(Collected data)
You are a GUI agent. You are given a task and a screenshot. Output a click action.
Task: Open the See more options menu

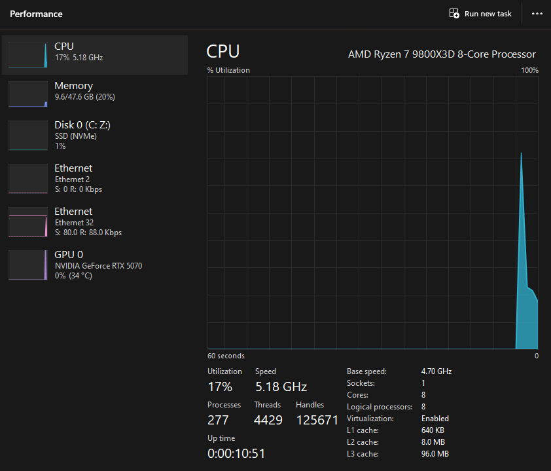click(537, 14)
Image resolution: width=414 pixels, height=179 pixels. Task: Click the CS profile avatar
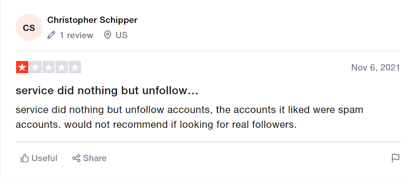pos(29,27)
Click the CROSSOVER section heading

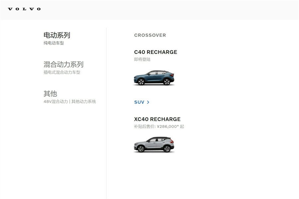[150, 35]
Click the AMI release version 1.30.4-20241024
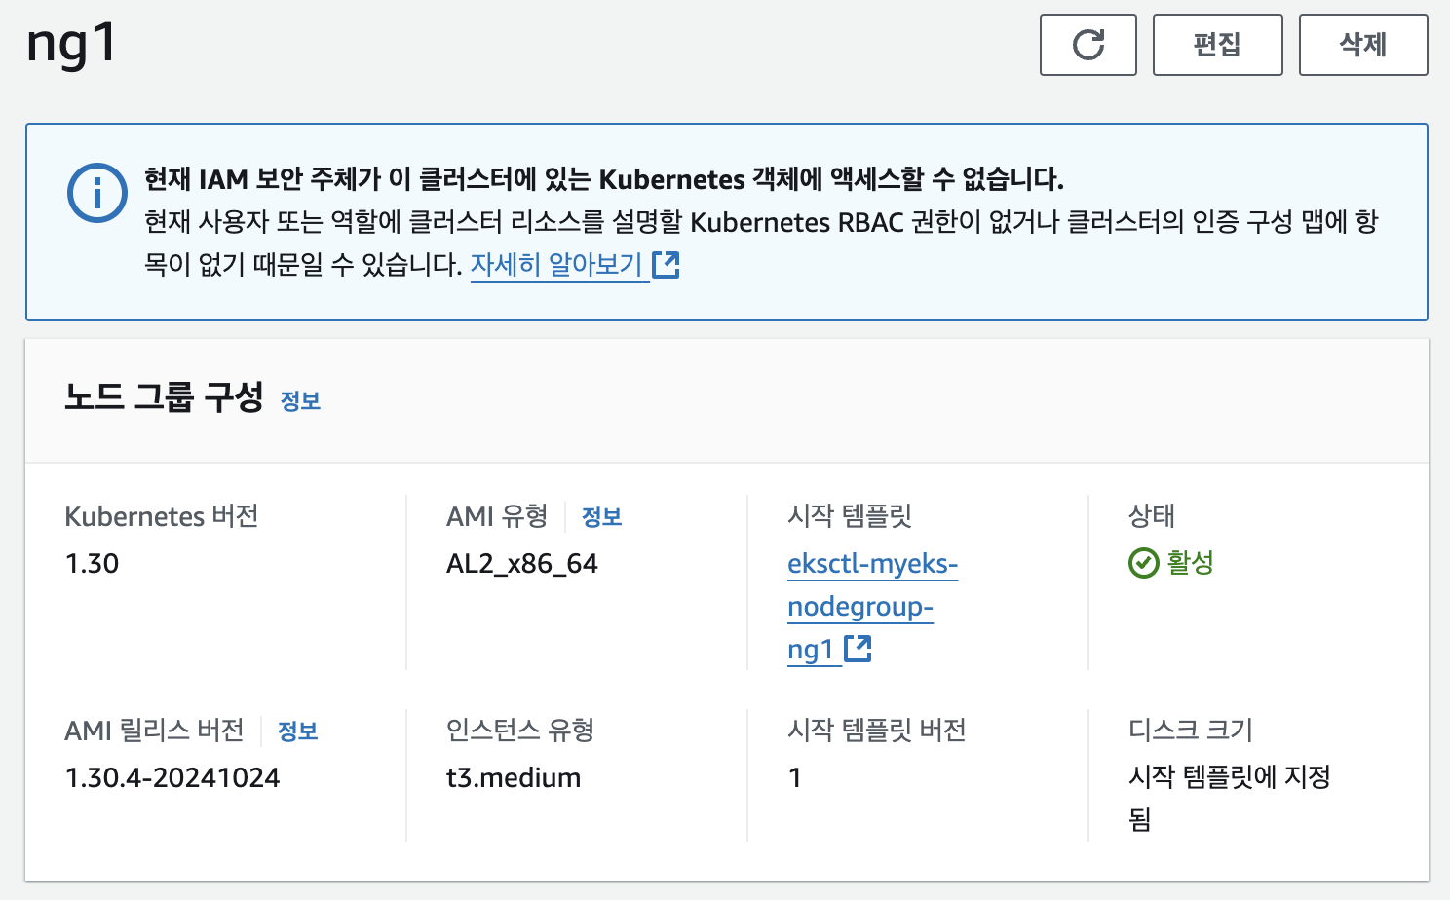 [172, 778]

▶ PROBLEM
Reproduce exactly and only the lines from the "Task: Open the See more options menu" line to the last line of the records above. Do not carry over any pictures.

▶ ANSWER BELOW
Task: Open the See more options menu

click(537, 14)
Image resolution: width=414 pixels, height=179 pixels. Task: Click the CS profile avatar
pos(29,27)
Click the CROSSOVER section heading

[150, 35]
Click the AMI release version 1.30.4-20241024
 [172, 778]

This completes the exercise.